How bad does this look to you?

Warheart

New member
I received a guitar in the mail yesterday and I noticed this about the fretboard:

Throughout the length of it, especially on the treble side and middle, the whole thing is pitted, in the picture, any checks you see are little depressions into the fretboard.

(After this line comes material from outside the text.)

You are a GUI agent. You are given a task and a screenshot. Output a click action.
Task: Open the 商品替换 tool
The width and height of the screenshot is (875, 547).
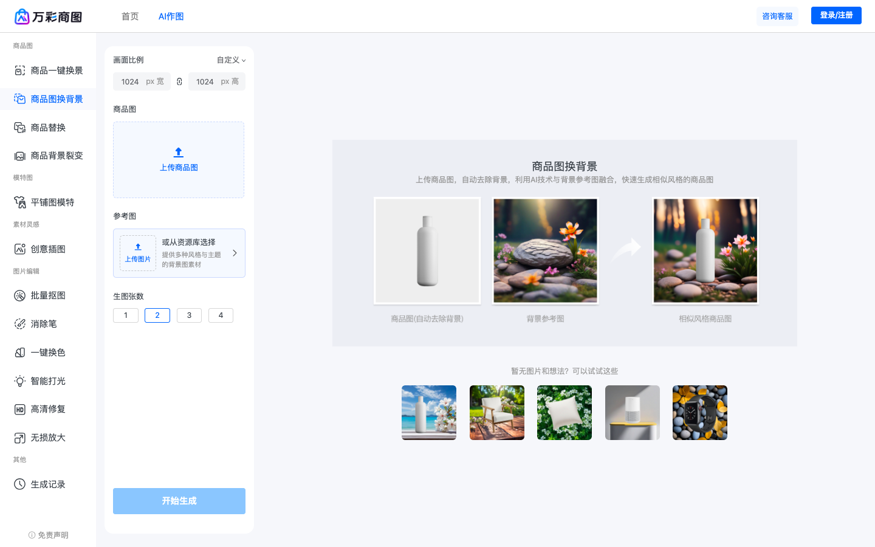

My question is this: Is this a case of a dried out fretboard or is it just a bad piece of wood that should not have been used?
 
Re: How bad does this look to you?

I can't say for certain but it just looks dry to me. Did you buy it new or used?
 
Re: How bad does this look to you?

That's just the grain of that wood.


It could be pretty damn nice to play on, with that air space under your fretting finger.
 
Re: How bad does this look to you?

Also, What kind of guitar would you expect to be like this?

Quality wise?
 
Re: How bad does this look to you?

Looks like every rosewood fretboard I've ever seen.
 
Re: How bad does this look to you?

It's not the most attractive piece of wood ever, but is well within the range of normal rosewood that I've seen. Oil may or may not make a difference in the size of the pores, but either way, I can't really imagine it bothering me too much. I guess it would depend on what I'd payed, maybe.
 
Re: How bad does this look to you?

Kinda ugly but what does it SOUND like?

Honestly, the prettiest piece of rosewood I've ever seen (not that I'm an expert with a million guitars of experience) was a Squier Strat neck that I still have.
 
Re: How bad does this look to you?

You can smooth the fretboard wood by lightly scraping with a single edge razor blade in the direction of the wood grain then apply oil to recondition the wood.
 
Re: How bad does this look to you?

Take the strings off. Get some 4-0 or 5-0 steel wool and clean the entire FB with the steel wool(place a few pieces of masking tape over the pickups so you don't get the steel into the magnets). Then get some Old English Lemon oil & moisten a cloth and wipe down the whole board. Let the Lemon oil absorb in & repeat if necessary. It just looks a bit dry to me. Remember it is just starting to warm up. If the guitar came out of a cooler climate area its probably just dry. Lemon oil & steel wool will make it better!
 
Re: How bad does this look to you?

+1 for normal but dry.

The rosewood fingerboard of my brand new Fender AVRI '62 Strat has pores similar to those in the OP photograph, only longer and there aren't so many of them.

What the OP's fingerboard has that mine does not is those fine marks running parallel to the frets.

If the instrument is brand new, I agree with the suggestion to oil the fingerboard. Once the rosewood stops guzzling the lemon oil, keep an eye on the frets for levelness. Brace yourself for the expense of a professional fret dress and set up.
 
Re: How bad does this look to you?

this is a cheap ass guitar isnt it.

neither my CIJ Fender or my MIA Fender or my Gibson USA guitars have this issue.
 
Re: How bad does this look to you?

That's not dry. The color & texture of the wood looks plenty "conditioned" to me.

That's just some fugly-ass grain on a low-grade piece of rosewood.

If you oil it, it'll just be oily low-grade rosewood.

If you sand it or use steel wool on it, it'll just be extra-sanded low-grade rosewood.

Luckily for you, it probably doesn't matter much beyond aesthetics.
 
Re: How bad does this look to you?

The thing to do is play it like crazy...eventually, your finger shmutz will fill in the grain.
 
Re: How bad does this look to you?

That's not dry. The color & texture of the wood looks plenty "conditioned" to me.

That's just some fugly-ass grain on a low-grade piece of rosewood.

If you oil it, it'll just be oily low-grade rosewood.

If you sand it or use steel wool on it, it'll just be extra-sanded low-grade rosewood.

Luckily for you, it probably doesn't matter much beyond aesthetics.

This is correct. I have only one guitar with a fretboard like that and its an old cheap POS that probably cost about $10 new in the 80s. Oiling it won't make those pores go away.
It will play fine though so I wouldn't worry about it. Unless it's on an expensive guitar.